The first and most important element of Muslim identity is faith, which is the intimate sign that one believes in the Creator without associating anything with Him. This is the meaning of the central concept of tawhid, faith in the oneness of God, to which the shahada affirms and testifies. In this sense, the shahada is the purest expression of the essence of Muslim identity beyond time and space. It is naturally embodied in religious practice (prayer, zakat, fasting). Closely connected with these two realities, and the immediate consequence of them in the life of the believer, is the fundamental dimension of spirituality. Spirituality, from an Islamic point of view, is the way in which the believer keeps his faith alive and intensifies and reinforces it. Spirituality is remembrance—recollection and the intimate energy involved in the struggle against the natural human tendency to forget God, the meaning of life and the other world. All the practices prescribed by Islam, especially prayer, are in fact a means of recollection (dhikr): “Truly I am God; there is no god but I. So worship Me and perform the prayer in order to remember Me.”
Excellence, defined as the ideal behavior of the Muslim, would be to attain a state where there was no forgetfulness. Excellence (al-ihsan), the Prophet said, is “to worship God as if you could see Him, for even if you cannot see Him, He sees you,” that is, to try to be with God in every situation.
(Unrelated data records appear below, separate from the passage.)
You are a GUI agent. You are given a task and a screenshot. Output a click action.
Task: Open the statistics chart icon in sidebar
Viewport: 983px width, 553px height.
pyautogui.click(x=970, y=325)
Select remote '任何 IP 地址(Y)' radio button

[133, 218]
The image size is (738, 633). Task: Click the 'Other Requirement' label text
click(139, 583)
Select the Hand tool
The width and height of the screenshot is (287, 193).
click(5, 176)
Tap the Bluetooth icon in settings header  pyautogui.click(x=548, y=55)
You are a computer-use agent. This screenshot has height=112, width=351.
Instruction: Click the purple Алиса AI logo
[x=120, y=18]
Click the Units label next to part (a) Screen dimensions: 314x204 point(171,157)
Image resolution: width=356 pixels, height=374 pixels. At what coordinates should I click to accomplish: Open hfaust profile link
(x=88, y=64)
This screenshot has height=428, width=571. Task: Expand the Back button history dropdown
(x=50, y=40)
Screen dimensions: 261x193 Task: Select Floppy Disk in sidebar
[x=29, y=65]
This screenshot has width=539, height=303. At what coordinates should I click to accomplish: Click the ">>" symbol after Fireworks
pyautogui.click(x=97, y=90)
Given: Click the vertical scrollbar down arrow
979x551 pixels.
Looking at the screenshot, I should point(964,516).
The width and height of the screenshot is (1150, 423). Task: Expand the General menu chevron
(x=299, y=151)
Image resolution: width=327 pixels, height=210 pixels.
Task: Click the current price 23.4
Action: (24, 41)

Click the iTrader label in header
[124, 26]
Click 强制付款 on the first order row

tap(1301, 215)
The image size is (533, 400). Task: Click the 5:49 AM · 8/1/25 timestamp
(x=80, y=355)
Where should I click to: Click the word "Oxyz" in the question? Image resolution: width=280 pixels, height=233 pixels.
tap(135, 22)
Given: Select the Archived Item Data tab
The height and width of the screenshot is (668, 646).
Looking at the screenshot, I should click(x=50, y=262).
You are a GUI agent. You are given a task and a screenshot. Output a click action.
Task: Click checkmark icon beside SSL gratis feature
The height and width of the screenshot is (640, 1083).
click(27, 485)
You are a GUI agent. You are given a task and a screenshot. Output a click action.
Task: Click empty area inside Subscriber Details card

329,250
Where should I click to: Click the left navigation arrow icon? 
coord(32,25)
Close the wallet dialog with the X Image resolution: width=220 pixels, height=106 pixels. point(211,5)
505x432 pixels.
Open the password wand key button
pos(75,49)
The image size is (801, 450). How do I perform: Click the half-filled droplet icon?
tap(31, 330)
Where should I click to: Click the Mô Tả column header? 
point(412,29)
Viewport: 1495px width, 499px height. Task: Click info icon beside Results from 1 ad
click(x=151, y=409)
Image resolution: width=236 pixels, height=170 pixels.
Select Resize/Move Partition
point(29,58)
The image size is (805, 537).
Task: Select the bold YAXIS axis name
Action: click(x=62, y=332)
In the many debates involving sociologists and political scientists, this dimension is often forgotten, as if faith and spirituality cannot be considered as scientific data with an objective “identity.” But the word islam itself means “submission” to God, expressing, strictly speaking, an act of worship, with its spiritual horizon. Consequently, recognition of the Muslim identity entails recognition of this first and fundamental dimension of faith, and, by extension, allowing Muslims to carry out all the religious practices that give shape to their spiritual life. Faith and spirituality underpin these practices, which express the presence of an essential conviction that gives meaning to life: to cut Muslims off from them is to cut them off from their very being. Muslim identity, at its central pivot, is therefore a faith, a practice, and a spirituality. It is essentially the dimension of intimacy and the heart.